Al pronunciar la palabra «noble», mi padre escupió al barro y me dijo que yo tenía mucha suerte de ser el hijo de un granjero, con una jornada de trabajo honesto esperándome cada mañana.

Era evidente que aquel hombre que cabalgaba por Priestown también era noble y que llevaba la arrogancia y la autoridad escritas en el rostro. Para mi asombro y decepción, me di cuenta de que debía de estar mirando al Inquisidor, ya que detrás de él iba un gran carro descubierto tirado por dos percherones. Dentro del carro había un grupo de personas de pie encadenadas entre sí.

La mayoría eran mujeres, pero también había un par de hombres. Tenían aspecto de no haber comido decentemente en mucho tiempo. Llevaban unas ropas miserables y estaba claro que muchos de ellos habían sido golpeados. Todos estaban llenos de moratones, y una mujer tenía el ojo izquierdo como un tomate podrido. Algunas de las mujeres gemían desesperadamente, con las mejillas cubiertas de lágrimas. Una no paraba de gritar con todas sus fuerzas que era inocente. Pero en vano. Todos eran convictos; muy pronto los juzgarían y los quemarían.

De pronto, una joven se lanzó hacia el carro, buscando a uno de los hombres encadenados e intentando desesperadamente pasarle una manzana. Quizá fuera una familiar del prisionero; a lo mejor, su hija.

Quedé horrorizado al ver que el Inquisidor sencillamente dio media vuelta en el caballo y se lanzó sobre ella. En un momento, pasó de tener la manzana en la mano a quedar tirada sobre los adoquines, aullando de dolor. Vi la crueldad reflejada en el rostro del caballero. Había disfrutado haciéndole daño. Al paso del carro, seguido de una escolta con más jinetes armados, los vítores de la multitud se convirtieron en bramidos y gritos de «¡Quemadlos a todos!».

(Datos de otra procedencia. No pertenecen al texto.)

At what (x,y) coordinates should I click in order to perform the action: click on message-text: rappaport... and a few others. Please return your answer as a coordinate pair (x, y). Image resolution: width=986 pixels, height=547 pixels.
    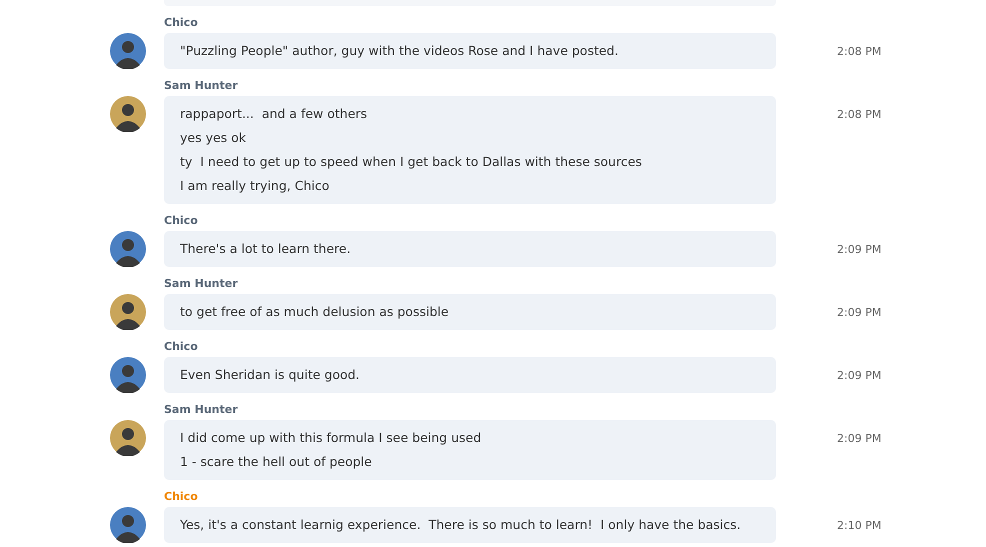
    Looking at the image, I should click on (274, 114).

Fue entonces cuando vi a la niña encadenada entre el resto de prisioneros. No era mayor que yo y miraba alrededor asustada, con los ojos bien abiertos. Tenía el pelo negro empapado por la lluvia, y le caía por la frente. El agua le resbalaba por la nariz y la barbilla como si se tratara de lágrimas. Observé que llevaba un vestido negro y bajé la vista. Cuando vi los zapatos en punta, apenas me lo podía creer.

Era Alice. Y estaba en manos del Inquisidor.